俺は七緒の名を聞いて……そうだ、ナナだ。ナナが死んだなどと馬鹿げたことを聞いて。周りも見えないほど急いで帰って……事故を起こした。
それにしては変だろう。血の気がなくなり、冷えるいっぽうだった身体はぽかぽかと暖かい。まるで陽気の真下にいるよう。指一本さえ動かなかったのに、今は鼻歌さえつむげそうに心地いい。
そこで俺は息をのんで目を開けた。ここは、どこだ。
交通量の多い道路ではない。真冬の冷たさが広がる冬空でもない。悲惨な状態であろう崖っぷちの、事故現場などではもちろんない。

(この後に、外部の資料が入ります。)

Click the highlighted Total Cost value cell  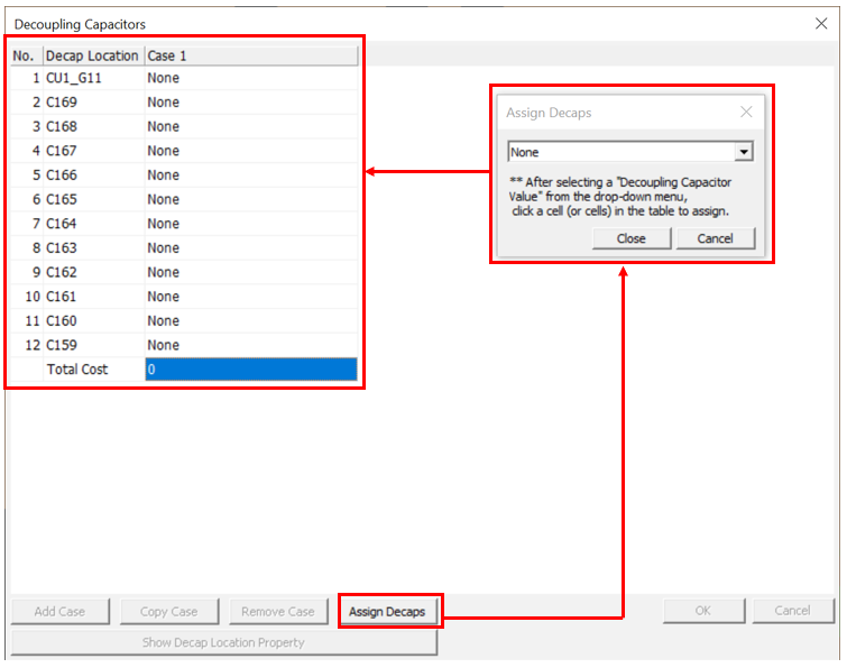click(x=250, y=369)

見開く視界はクリアすぎて、曇り一点もない青空だ。春から夏にうつる緑風を感じさせる安らぎだ。どこかのベンチか。
訳がわからない。いったいどうなっている。混乱した頭を思わずぐしゃりと鷲掴んだ。ふと、視界に張った剥き出しの腕に違和感を抱いた。
なんだこれは。俺の腕はもっと成長したはずだ。それに服装も。なぜ腕が剥き出しなんだ? 半袖の白シャツなんて、これではまるで、高校生のような……。
「あっ、貴史! やっと起きた。疲れてたのー? もうすぐ昼休み終わっちゃうよ」
どこか拗ねた口調で真横から声が響く。この声は、もう二度と聞けないと覚悟した。懐かしい声音だった。俺は、信じられない思いで声の主を振り返った。
「ナナ……」
「なぁに?」
ナナ、七緒。七緒だ。芦田七緒。俺の声は震えていなかっただろうか。俺の顔は、目は。ちゃんと七緒を見れていたか。ナナが男前と言ってくれた、鼻の奥がつんと痛んだ。